この大会の原点から紐解いていこう。それは1990年9月、その年の世界王者を決める一戦「世界選手権自転車競技大会」がアジアで初めて宇都宮で開催されたことにはじまる。そのときの激戦と熱気、そしてレガシーを継承するべく、2年後に始まったのが「ジャパンカップサイクルロードレース」である。毎年10月にはシーズン最終盤の重要レースとしてビッグネームが多数集結。そのバリューは日本で唯一、国際自転車競技連合(UCI)よりワールドツアーに次ぐカテゴリー「プロシリーズ」(通称UCIプロシリーズ)に認定された、アジア最高位のワンデーレースであると述べれば、そのすごさが実感できるのではないだろうか。
UCIプロシリーズの重要度を示す指標として、出場チームの属するカテゴリーやプライオリティが挙げられる。最高峰チームカテゴリーであるUCIワールドチーム(第1ディヴィジョン)、同プロチーム(第2ディヴィジョン)、同コンチネンタルチーム(第3ディヴィジョン)と、国際登録しているチームすべてに出場資格がある。世界中にいくつもあるチームの中から、ジャパンカップのスタートラインにつくことができるのは、わずか19チーム。日本に、宇都宮に、それはもうとんでもないレースが存在している……というわけだ。

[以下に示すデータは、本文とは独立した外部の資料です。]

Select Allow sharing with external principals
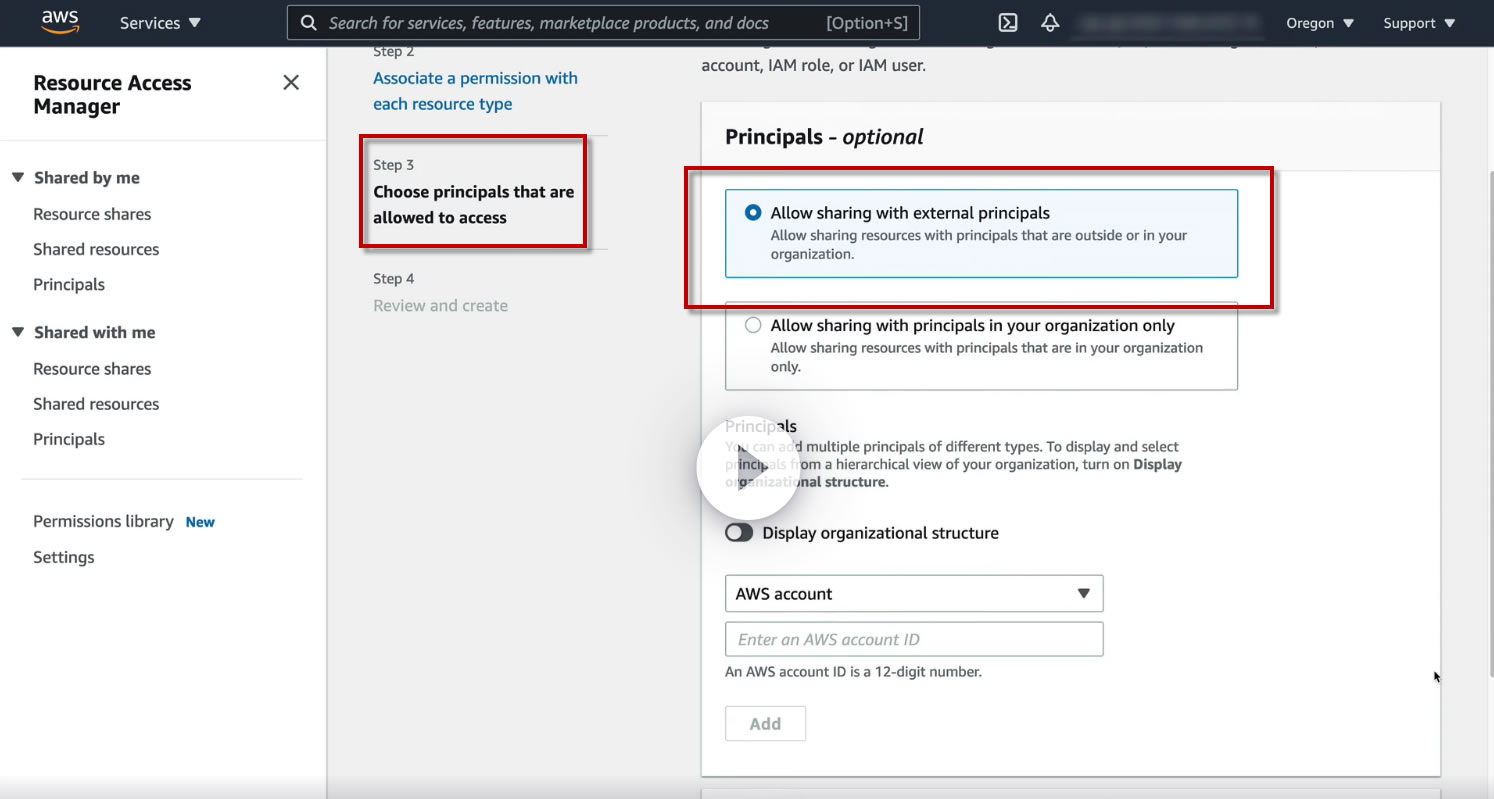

今回について見ていく前に、昨年のレースを振り返っておきたい。第30回の節目だった前回は、それまでよりレース距離を延伸して164.8kmに設定されていたが、降雨のために距離を短縮。133.9kmで争われた。前半見せ場を作ったのは、初の宇都宮だったジュリアン・アラフィリップ(スーダル・クイックステップ)。大雨の中をひとり逃げし、山岳賞を2回獲得。中盤以降は先頭メンバーがシャッフルして、最後は3人による優勝争い。最後はベテランのルイ・コスタ(当時、現EFエデュケーション・イージーポスト)が勝負強さを見せて、初のジャパンカップ制覇を果たした。